The identification or semantic segmentation of regions of interest (ROIs) in medical images is a common prerequisite for image-based medical studies. The manual creation of such segmentation is often not only time- and cost-intensive but also subject to intra- and inter-rater variability—which drives a need for automatic segmentation methods [1,2,3]. However, there is a huge range of possible segmentation tasks that differ not only by the actual target structure, i.e., the organ or pathology, but also in the definition of boundaries as well as the imaging modality or contrast. Consequently, existing automatic approaches often need to be adapted to individual use-cases, especially in the case of Magnetic Resonance Imaging (MRI). The high variability of this imaging modality with the possibility for individual selection and configurations of MRI sequences together with the manufacturer and device-specific imaging must be accounted for to obtain robust solutions [4,5].
Machine-learning-based approaches are currently considered the state-of-the-art solution for medical image segmentation as they combine strong performance and a straightforward adaptation to new tasks. Solutions such as the deep-learning-based nn-Unet have been successfully applied to a wide range of different problems by adapting the training data to each task [6,7,8]. However, annotating a training dataset can already require significant efforts that might not be justified for a single application. A solution to this challenge is the use of weakly supervised learning, i.e., not using a direct one-to-one annotation for all observations [9,10]. Different approaches have been proposed to reduce the annotation load by employing only incomplete or sparse annotations during the training process [11,12]. This increases the annotation speed and allows the usage of learning-based solutions even for single-time usage.
A limitation of weak supervision with sparse annotations is the missing implicit information about background tissue. If the complete region of interest is segmented, anything not annotated can be considered as the background or the negative class.

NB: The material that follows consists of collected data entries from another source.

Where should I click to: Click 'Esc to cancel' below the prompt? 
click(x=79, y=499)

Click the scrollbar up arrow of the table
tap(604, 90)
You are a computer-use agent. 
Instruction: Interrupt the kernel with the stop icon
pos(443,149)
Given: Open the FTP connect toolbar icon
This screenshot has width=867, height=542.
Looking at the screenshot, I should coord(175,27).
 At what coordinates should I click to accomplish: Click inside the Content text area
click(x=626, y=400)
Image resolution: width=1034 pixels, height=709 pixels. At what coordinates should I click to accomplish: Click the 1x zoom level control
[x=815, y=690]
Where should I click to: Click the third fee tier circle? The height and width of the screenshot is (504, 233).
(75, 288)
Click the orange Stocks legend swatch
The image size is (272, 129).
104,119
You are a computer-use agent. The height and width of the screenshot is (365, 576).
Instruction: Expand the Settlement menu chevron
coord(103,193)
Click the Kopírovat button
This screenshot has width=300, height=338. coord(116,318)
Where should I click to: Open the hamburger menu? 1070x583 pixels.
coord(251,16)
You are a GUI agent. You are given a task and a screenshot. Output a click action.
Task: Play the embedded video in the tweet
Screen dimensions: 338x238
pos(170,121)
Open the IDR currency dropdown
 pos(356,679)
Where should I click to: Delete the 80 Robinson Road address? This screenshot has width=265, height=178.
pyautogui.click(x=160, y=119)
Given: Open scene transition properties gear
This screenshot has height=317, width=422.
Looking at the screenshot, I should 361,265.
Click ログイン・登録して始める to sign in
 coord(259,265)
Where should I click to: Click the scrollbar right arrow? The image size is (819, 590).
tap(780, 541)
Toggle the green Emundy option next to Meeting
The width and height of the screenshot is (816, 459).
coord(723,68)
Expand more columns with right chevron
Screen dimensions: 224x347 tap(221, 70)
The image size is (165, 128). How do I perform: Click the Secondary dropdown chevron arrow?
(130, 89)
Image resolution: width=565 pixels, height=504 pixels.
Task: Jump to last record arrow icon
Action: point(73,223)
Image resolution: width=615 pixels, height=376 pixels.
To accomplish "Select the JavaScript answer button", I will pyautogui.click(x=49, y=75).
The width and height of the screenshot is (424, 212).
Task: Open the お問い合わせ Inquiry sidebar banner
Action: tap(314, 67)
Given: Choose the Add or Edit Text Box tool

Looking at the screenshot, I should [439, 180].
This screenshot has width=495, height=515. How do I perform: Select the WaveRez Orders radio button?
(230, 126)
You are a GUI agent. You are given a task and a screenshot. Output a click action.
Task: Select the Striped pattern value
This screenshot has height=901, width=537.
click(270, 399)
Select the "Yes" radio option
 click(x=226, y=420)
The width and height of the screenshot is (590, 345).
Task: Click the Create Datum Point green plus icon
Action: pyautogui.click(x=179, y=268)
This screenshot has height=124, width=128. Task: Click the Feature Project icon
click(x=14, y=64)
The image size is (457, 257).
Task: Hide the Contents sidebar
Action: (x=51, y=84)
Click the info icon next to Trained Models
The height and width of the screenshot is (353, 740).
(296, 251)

This is not true if the annotation is incomplete as both positive and negative parts are not annotated, and approaches such as [11] required the annotation of both background and foreground regions. We want to improve this situation by only allowing the annotation of the region of interest, which leads to a situation that resembles the learning from positive and unlabeled data scenarios (PU-learning). Here, the majority of data are unlabeled, and only a few samples from the positive or foreground class are annotated. Different deep-learning based approaches using PU-learning has been proposed for medical imaging analysis tasks [13,14] so far. While deep-learning and the included feature learning is particularly beneficial for large datasets [15], image-based medical studies are often based on small datasets [16]. This creates a need for data-efficient learning. Using traditional machine learning with either hand-crafted or pretrained features can be a solution to this challenge. We, therefore, investigated the combination of PU-learning and random-forest-based image segmentation, as this type of classifier has shown to be efficient for medical image segmentation [17,18,19,20,21,22]. As a foundation, the DALSA (Domain Adaptation for Learning from Sparse Annotations) algorithm is used, providing an intuitive approach for the incorporation of sparse annotations and is already being applied to small imaging datasets [23,24]. We extended this approach to learn from tumorous annotations only and avoiding the creation of labels for the background tissue. The segmentation of brain tumor was selected as an evaluation task with tumorous tissues being the foreground or the positive class and unaffected/healthy tissue being the background/negative class. Our main contributions are as follows:
  • A random-forest based PU-learning algorithm for medical image data segmentation;
  • A class-prior estimation algorithm with integrated domain-shift correction;
  • A image-wise batch-mode for PU-learning;
  • A study-based assessment of different tumor volume estimation approaches.

2. Methods

A machine-learning-based workflow for automatic medical image segmentation is proposed based on sparse and positive-only labels. The approach is based on the DALSA approach proposed by [12]. Similarly to this approach, random forests are chosen as classifiers due to their successful application in medical image segmentation in previous studies. Figure 1 provides an overview over the proposed workflow that is evaluated in the case of tumor segmentation.
The basic approach is a voxel-wise classification approach. Each voxel is represented by a feature vector, x . Using a dedicated training dataset, a random forest classifier is trained to classify new voxels into different tissue types. As we build our work on the DALSA approach, the training data are only sparsely annotated (cf. Section 2.1), and all labeled voxels are used for the training process. As a consequence of this annotation process, the training must be corrected to account for and avoid a bias, which is achieved by using voxel-wise weights (cf. Section 2.4). We extend this approach by only allowing the use of positive annotations during training. This requires an additional correction weight, which is calculated based on the ratio of the available classes (cf. Section 2.2). Consequently, the class ratio must be estimated (cf. Section 2.3). Neither the original DALSA nor our approach requires adaptations during the test routine. Instead, segmentations are created simply by classifying all voxels using the previously trained random forest classifier.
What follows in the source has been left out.